• _TASK DIRECTIONS_: Among the entries below, find each line holding "computer" and return it.

• _EXERCISE INPUTS_:
**********

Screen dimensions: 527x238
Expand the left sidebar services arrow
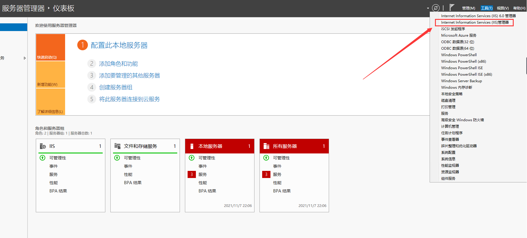tap(25, 58)
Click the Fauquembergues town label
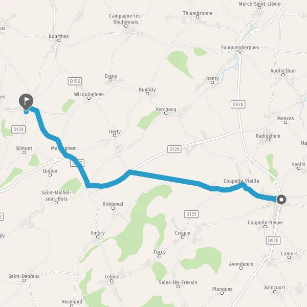This screenshot has width=307, height=307. (x=240, y=48)
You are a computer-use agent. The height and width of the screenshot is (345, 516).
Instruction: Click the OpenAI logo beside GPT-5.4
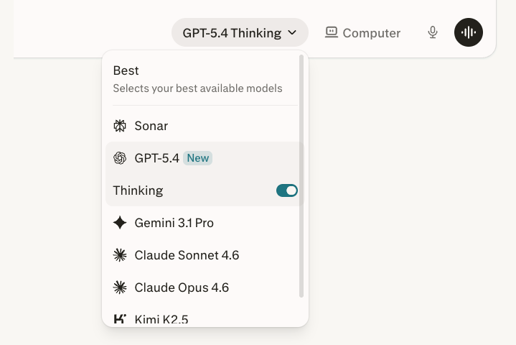point(120,158)
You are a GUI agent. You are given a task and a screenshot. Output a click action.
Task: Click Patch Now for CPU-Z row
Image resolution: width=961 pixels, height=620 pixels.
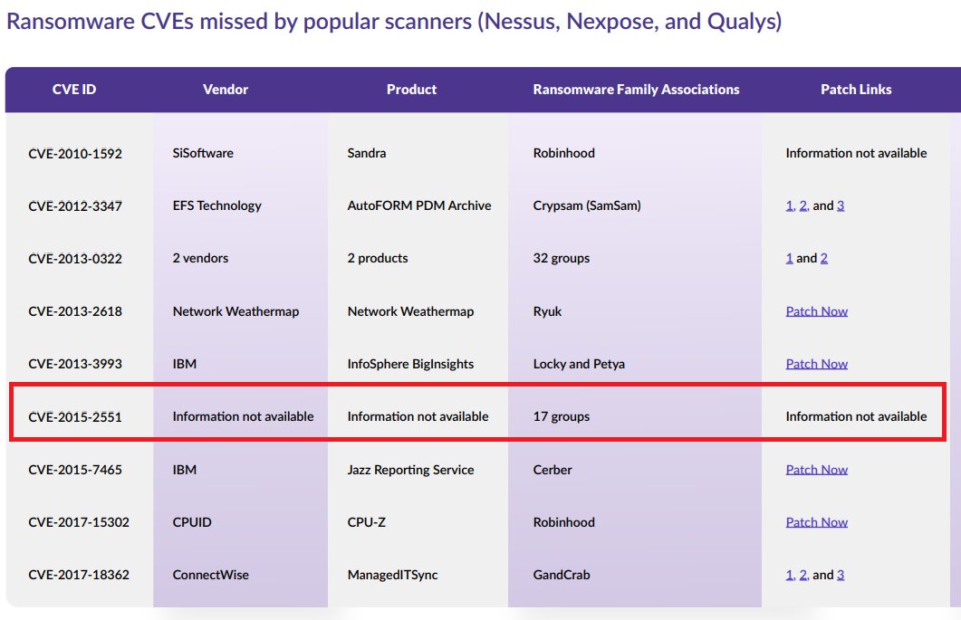click(x=816, y=522)

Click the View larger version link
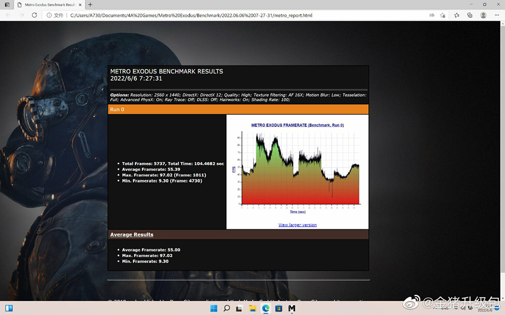pyautogui.click(x=297, y=225)
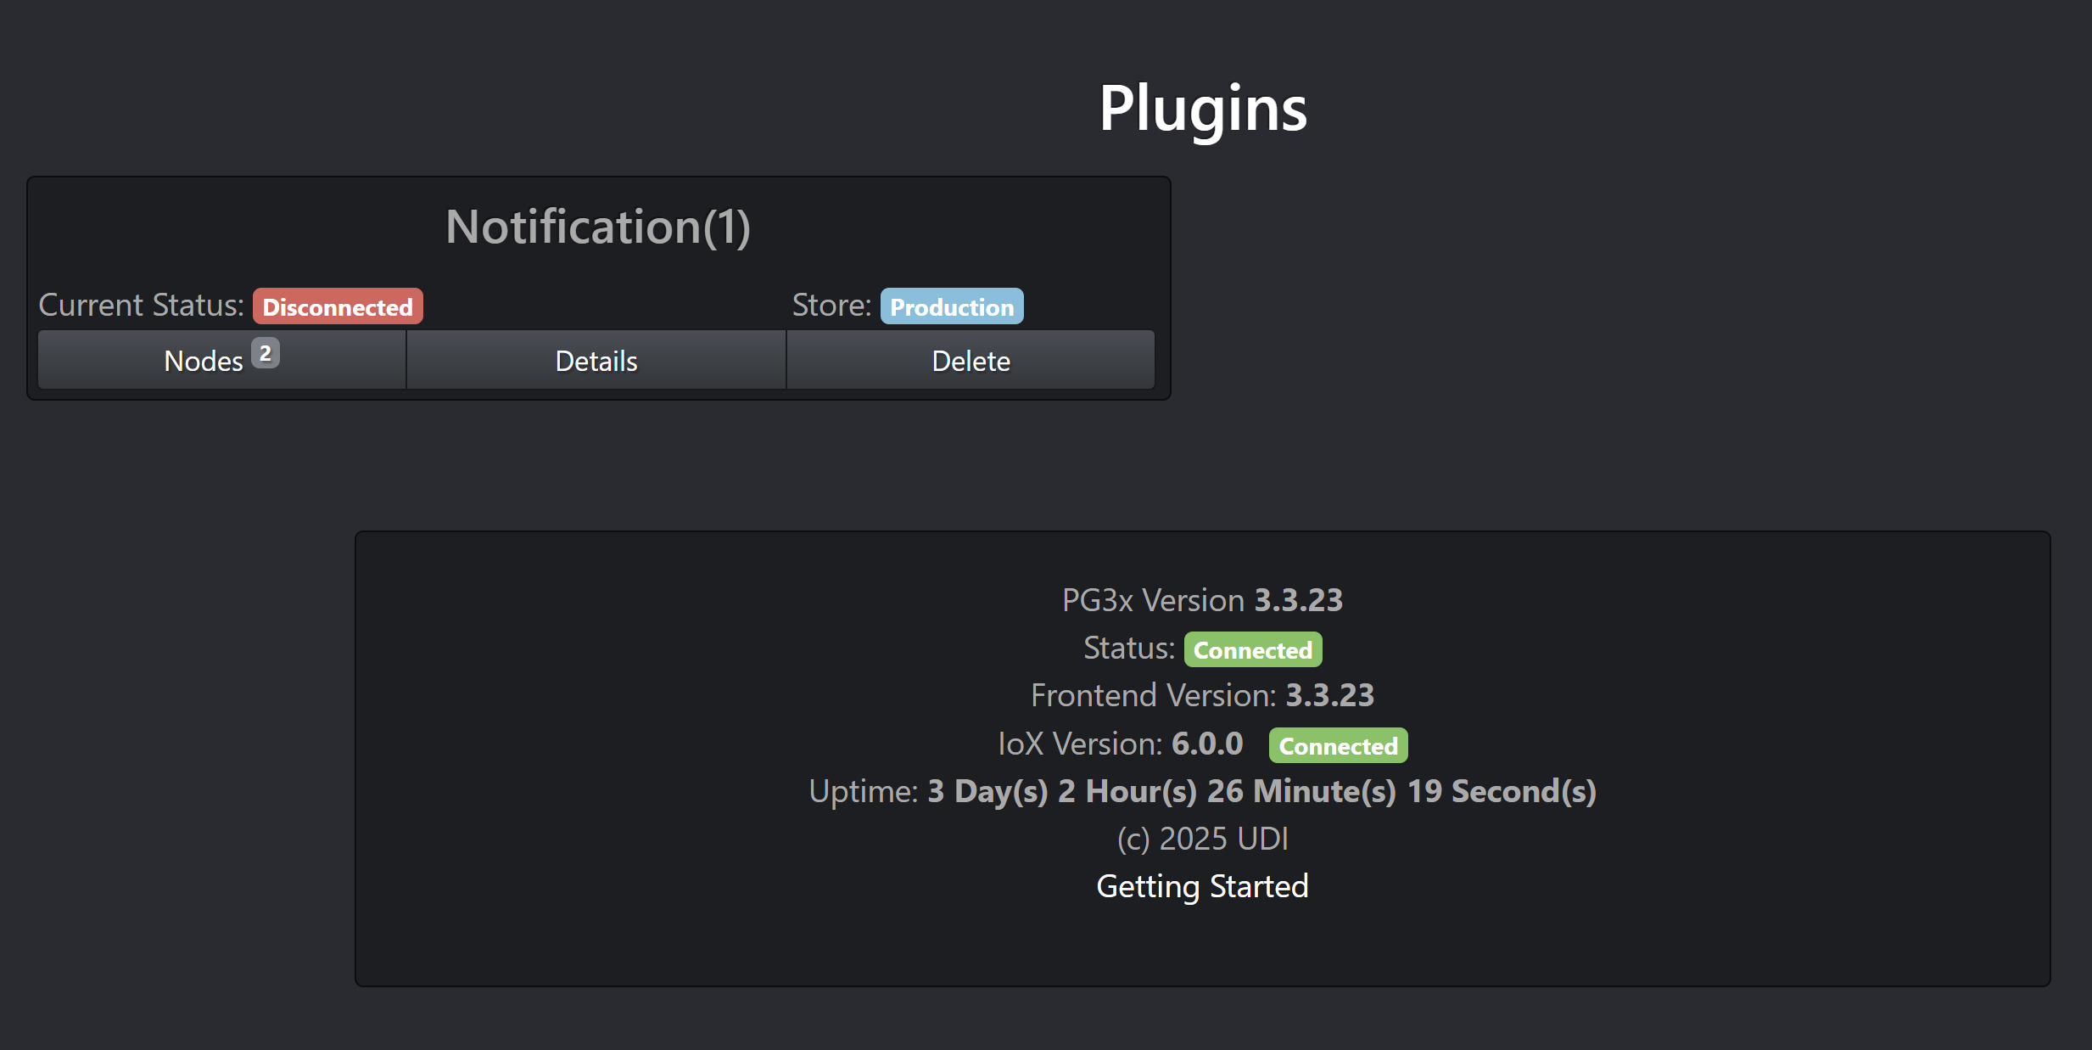Click the IoX Version label
The height and width of the screenshot is (1050, 2092).
tap(1079, 744)
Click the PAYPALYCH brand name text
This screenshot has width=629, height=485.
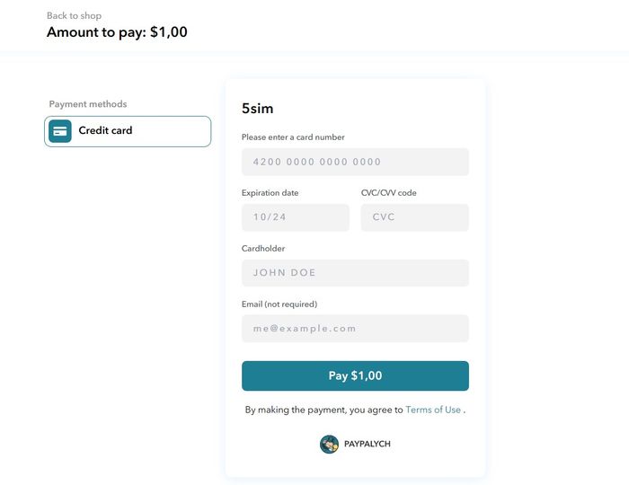coord(367,444)
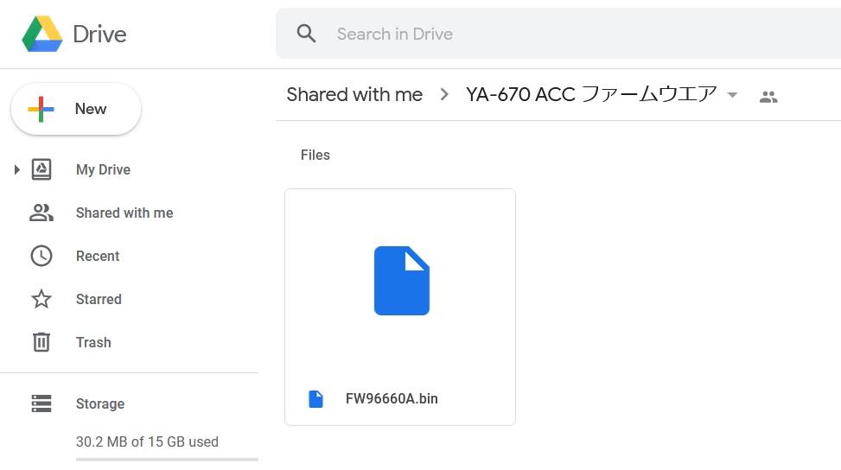The width and height of the screenshot is (841, 470).
Task: Go to Shared with me breadcrumb link
Action: (x=354, y=94)

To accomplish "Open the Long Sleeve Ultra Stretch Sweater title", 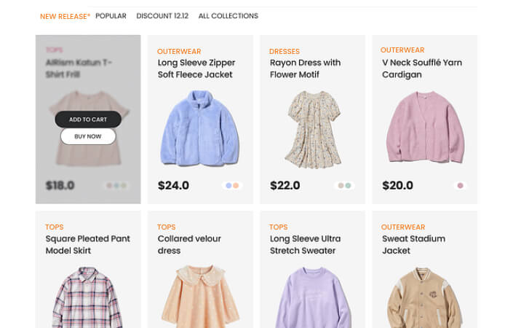I will [304, 244].
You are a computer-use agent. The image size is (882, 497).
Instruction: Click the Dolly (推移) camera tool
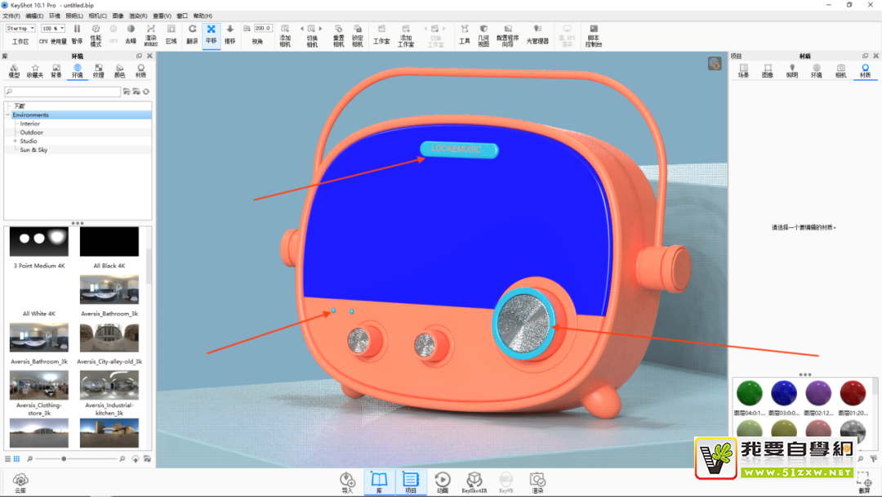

**********

• _RESULT FOR THIS EXERCISE_:
You are a computer-use agent. The height and width of the screenshot is (345, 516).
You are a computer-use agent. The image size is (882, 497).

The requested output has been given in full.